SUPPLIED PASSAGE.
---------------
A hugely charismatic performer, Matthews has been captivating international crowds for two decades now, working with the A-list likes of Herbie Hancock and Mulatu Astatke and winning accolades including a Best Live Performance nomination at the 2018 Jazz FM Awards along the way. His live shows are testaments to the power and potential of the voice, each show imbued with the sort of fourth-wall-smashing dynamism so intrinsic to the roots of jazz.
A recent turn as a featured vocalist in the 2019 BBC Prom Duke Ellington: Sacred Music at the Royal Albert Hall proved as revelatory for Matthews as it did for those around him: “At the centre of the music is spirituality and hope. Ellington wrote variations on this theme and made every performer integral to the music in a deep, meaningful way. It reminded me that the essence of the Walter Tull story is living your truth, and that I’m like a conduit for this message.”
The son of parents from Grenada, a 50-minute flight across the Caribbean from Barbados, Matthews has also battled discrimination in order to follow his truth both as an artist and a human being. Like many people of colour, he’s had to leap higher hurdles to gain recognition. Racism is racism, he says, referencing a shock verbal encounter on the streets of Folkestone, Kent, where he moved with his family five years ago, to a house near the home in which Walter Tull was born.
“I knew that this was not necessarily the future of Folkestone because of the bright, engaged young people I meet there. I’ve done outreach work in schools where I tell the story of Walter in my own way artistically. And like most things which have real meaning,” he adds with a smile, “I didn’t feel like it was the end.”
The musicians gracing Walter Tull in B Major are among the finest in Britain today: award-winning double bassist Vidal Montgomery, the driving force behind artists such as Omar, Courtney Pine and Carleen Anderson. Drummer/percussionist Tristan Banks, erstwhile collaborator with icons from Roy Ayers to Marcos Valle and lynchpin of rising star trio Hexagonal. Lauded pianist and composer Alcyona Mick, whose CV spans the London Jazz Orchestra and headline acts Yazz Ahmed, Tori Freestone and Ibrahim Maalouf.
---------------
SET OF TASKS.
- 1) Duplicate the passage about Matthews word for word, from "The musicians gracing" to "and Ibrahim Maalouf.".
- 2) Pick up the text on Matthews and Walter Tull in B Major after its final sentence and carry it forward.
---------------
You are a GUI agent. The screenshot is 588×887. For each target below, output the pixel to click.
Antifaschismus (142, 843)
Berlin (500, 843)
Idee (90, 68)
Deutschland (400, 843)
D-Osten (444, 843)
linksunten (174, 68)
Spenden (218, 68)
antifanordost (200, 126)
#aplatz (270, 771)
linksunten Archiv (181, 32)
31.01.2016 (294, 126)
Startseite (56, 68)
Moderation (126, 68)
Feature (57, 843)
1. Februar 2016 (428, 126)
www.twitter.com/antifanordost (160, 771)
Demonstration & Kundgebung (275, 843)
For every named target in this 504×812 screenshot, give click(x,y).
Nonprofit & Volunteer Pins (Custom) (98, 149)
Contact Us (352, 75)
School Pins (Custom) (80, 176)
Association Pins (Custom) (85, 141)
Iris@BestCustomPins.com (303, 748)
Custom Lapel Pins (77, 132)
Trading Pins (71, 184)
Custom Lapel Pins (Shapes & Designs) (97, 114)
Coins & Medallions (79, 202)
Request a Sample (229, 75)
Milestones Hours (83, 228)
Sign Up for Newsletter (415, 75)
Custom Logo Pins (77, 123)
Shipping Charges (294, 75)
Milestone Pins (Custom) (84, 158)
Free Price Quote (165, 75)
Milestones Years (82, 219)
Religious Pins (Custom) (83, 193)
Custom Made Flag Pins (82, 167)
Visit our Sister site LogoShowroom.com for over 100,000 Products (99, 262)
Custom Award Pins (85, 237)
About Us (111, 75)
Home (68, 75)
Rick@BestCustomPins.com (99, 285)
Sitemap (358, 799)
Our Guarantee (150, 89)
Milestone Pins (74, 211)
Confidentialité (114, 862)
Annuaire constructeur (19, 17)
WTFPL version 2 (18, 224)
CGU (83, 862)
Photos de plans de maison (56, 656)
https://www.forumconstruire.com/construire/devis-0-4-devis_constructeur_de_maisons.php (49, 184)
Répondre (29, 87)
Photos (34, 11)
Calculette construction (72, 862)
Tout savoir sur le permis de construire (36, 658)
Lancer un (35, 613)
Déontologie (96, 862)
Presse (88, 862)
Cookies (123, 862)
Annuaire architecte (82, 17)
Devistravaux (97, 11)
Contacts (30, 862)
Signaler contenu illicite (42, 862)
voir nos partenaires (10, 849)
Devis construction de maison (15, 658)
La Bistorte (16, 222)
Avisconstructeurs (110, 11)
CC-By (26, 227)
---------------
THE RESPONSES.
- 1)
The musicians gracing Walter Tull in B Major are among the finest in Britain today: award-winning double bassist Vidal Montgomery, the driving force behind artists such as Omar, Courtney Pine and Carleen Anderson. Drummer/percussionist Tristan Banks, erstwhile collaborator with icons from Roy Ayers to Marcos Valle and lynchpin of rising star trio Hexagonal. Lauded pianist and composer Alcyona Mick, whose CV spans the London Jazz Orchestra and headline acts Yazz Ahmed, Tori Freestone and Ibrahim Maalouf.

- 2)
Matthews has collaborated with all three musicians on material for the show, and particularly with Mick (“Alcyona has such sensitive musicianship, and I appreciate her strong feelings on where we can go harmonically).“ There will be pieces that make the most of Matthews’ famed improvisatory skills – a football scene, say, or a battlefield, reimagined on the fly – and songs that tell of home and work and the strength that comes from truth, synergy and love.
The song ‘Walton Road’ visualises Tull’s childhood home in a terraced house in Folkestone, the family seated around the hearth, his siblings chattering, his mother combing his hair. His father speaking in a voice whose broad Barbadian accent is both reassuring and at odds with the whiteness of the seaside town they find themselves in.
“I can recall eating salt fish and yam as a kid in Camden while listening to my parents’ Caribbean voices,” says Matthews. “Walter’s father arrived in England hoping for a better life, and like Walter and so many people of colour in those times his very presence would have evoked strong reactions and feelings in people. The show is also a reminder that black British history predates the Windrush.”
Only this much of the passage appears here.